Driver says Alberta sheriff left her stranded on highway due to expired licence, registration
Woman admits breaking law but questions the way situation was handled
Mary Edwards was driving to Lake Louise last month when an Alberta sheriff pulled her over on Highway 1 west of Banff because her vehicle's licence plate and her driver's licence were expired.
She was told she could not continue to drive until the corresponding fees were paid at a registry.
The 49-year-old Calgary woman says feelings of guilt and embarrassment soon turned to worry after the sheriff told her he was under no obligation to help her and she'd have to sort out her own problem.
"He said there's a registry in Banff, and there are taxi companies," said Edwards. "It was very, very stressful."
Edwards says she takes full responsibility for letting her licence and registration lapse.
Her plate was up for renewal last August, her driver's licence in January. She says there was no excuse. She simply forgot.
And she says she accepts the penalties: two tickets, each worth $324.
But she says she was taken back by the attitude of the peace officer issuing the tickets.
Other than parking her car at a trailhead lot a few hundred metres up the highway, he told her she couldn't drive anymore — otherwise, she risked getting another ticket, and she says he told her they were watching.
She says the area had spotty cell service. She was alone. And she was under some time constraints.
The Banff registry closes at 2 p.m. on Saturdays, so she had about two hours to get there.

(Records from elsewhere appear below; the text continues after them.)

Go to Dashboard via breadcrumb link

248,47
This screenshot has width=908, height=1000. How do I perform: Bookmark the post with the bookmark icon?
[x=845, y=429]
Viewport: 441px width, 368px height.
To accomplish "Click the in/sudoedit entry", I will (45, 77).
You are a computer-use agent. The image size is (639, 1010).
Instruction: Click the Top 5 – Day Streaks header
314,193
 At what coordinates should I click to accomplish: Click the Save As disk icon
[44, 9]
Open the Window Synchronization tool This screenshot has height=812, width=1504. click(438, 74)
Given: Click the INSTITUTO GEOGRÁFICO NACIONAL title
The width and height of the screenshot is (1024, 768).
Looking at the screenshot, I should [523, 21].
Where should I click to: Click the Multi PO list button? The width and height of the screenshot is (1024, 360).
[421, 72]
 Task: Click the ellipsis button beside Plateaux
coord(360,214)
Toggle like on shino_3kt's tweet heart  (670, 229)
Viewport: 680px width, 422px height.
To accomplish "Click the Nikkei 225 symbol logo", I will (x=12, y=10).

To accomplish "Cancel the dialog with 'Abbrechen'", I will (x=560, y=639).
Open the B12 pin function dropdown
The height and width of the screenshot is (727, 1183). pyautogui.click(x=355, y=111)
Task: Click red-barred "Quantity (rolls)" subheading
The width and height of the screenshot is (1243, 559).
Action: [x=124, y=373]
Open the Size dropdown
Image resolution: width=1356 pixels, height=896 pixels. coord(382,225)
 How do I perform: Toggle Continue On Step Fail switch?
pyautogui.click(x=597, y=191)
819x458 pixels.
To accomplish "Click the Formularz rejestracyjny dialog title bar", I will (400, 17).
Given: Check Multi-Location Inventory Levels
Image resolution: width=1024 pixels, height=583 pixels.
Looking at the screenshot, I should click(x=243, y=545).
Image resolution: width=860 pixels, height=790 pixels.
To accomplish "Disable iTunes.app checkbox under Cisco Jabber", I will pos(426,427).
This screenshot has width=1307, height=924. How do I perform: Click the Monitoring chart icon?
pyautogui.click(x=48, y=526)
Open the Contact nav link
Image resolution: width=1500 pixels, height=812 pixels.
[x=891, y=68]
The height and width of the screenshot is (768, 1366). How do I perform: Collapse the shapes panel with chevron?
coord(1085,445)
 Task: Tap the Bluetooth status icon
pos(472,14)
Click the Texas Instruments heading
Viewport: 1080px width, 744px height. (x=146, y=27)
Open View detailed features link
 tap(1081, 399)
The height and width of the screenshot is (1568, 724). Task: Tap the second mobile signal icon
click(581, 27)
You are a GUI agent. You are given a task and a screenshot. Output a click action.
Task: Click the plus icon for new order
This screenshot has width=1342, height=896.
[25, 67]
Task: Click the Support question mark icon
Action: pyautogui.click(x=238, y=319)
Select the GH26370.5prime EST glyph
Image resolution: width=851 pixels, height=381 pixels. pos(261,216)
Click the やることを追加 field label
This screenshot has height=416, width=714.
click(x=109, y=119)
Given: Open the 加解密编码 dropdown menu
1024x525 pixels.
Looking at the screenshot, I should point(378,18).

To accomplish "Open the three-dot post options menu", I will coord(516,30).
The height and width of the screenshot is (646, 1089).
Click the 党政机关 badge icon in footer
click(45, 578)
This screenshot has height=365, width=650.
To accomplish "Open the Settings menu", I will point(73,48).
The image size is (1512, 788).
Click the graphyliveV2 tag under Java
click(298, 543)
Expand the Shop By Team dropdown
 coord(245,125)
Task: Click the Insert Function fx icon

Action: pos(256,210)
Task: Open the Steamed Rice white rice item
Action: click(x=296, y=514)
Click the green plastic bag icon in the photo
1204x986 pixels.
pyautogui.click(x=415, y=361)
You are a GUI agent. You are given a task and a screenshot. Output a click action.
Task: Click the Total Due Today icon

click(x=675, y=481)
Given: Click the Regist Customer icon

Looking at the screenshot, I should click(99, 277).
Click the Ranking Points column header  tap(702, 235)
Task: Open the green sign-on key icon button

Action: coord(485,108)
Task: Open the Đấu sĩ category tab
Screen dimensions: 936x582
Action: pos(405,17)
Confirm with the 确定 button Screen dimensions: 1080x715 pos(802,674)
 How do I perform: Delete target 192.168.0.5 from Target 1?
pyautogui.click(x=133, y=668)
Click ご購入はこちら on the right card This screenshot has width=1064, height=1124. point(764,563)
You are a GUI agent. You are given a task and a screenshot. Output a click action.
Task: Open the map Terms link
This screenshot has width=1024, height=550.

"You're kind of in a really terrible predicament of your own making, but it's still a terrible predicament to leave someone in," said Edwards.
She says she appealed to some strangers in the parking lot without any luck.
She then made several unsuccessful phone calls for rides, including one to a Banff cab company who said they were busy and couldn't get her to the registry in time.
She says she wound up having to hire a cab from Canmore to pick her up and drive her back to Banff.
It cost her $250 — a costly ride she was willing to pay but says it's not one everyone could afford.
She says she then had a friend from Calgary come to Banff to pick her up and drive her back to her car.
"For me, the bigger picture is, would they do the same thing if there was no cell service? And if that's the case, then you're asking someone to break the law either by driving or by hitchhiking," said Edwards.
Some discretion
CBC News reached out to the department of Public Safety and Emergency Services, which oversees Alberta Sheriffs.
"The law affords officers a degree of discretion to handle non-criminal traffic offences in a variety of ways," a spokesperson said by email. "The Sheriff Highway Patrol acknowledges that officers in circumstances like this can consider a number of options when it's safe and appropriate to do so."
But in her case, Edwards says, she wasn't offered any helpful options.
A traffic sergeant with the Calgary Police Service says that depending on how long ago a motorist's licence or registration had expired, he's allowed an offender to drive to the nearest registry to renew them.
"Have I let people drive away? Yes, I have," said Sgt. Dylan Harris.
"Part of our discretion is why has this person not registered that vehicle?"
He says that may include outstanding fines or sheer forgetfulness, especially since the mailout reminders ended several years ago for vehicle registrations. But, he says, there are still email reminders.
Harris says discretion also means police can tow a vehicle if the vehicle registration is expired, or if the driver's licence is expired and there are no other valid drivers in the vehicle.
"I don't know the full details (but it seems) that officer in a way was kind of doing her a favour, I guess, in the respect of not towing her vehicle, which would then have gone to their impound lot. Then she would have had to deal with getting it out of there," said Harris.
Better solution
Edwards believes her situation could have turned out much worse, for other reasons.
She says thankfully she had been able to reach someone on her cellphone and it wasn't extremely cold out.
She believes there has to be a better solution that would allow officers to work with absent-minded Albertans rather than stranding them.
Other than flexing their discretion, she wonders whether officers could issue a 24-hour licence and registration card to allow people to get to a registry to resolve these issues safely and less expensively.
She says she has since put her credit card on file with AMA to ensure at least her registration is automatically renewed.
And she says she's now become an advocate for reminding others to renew their paperwork.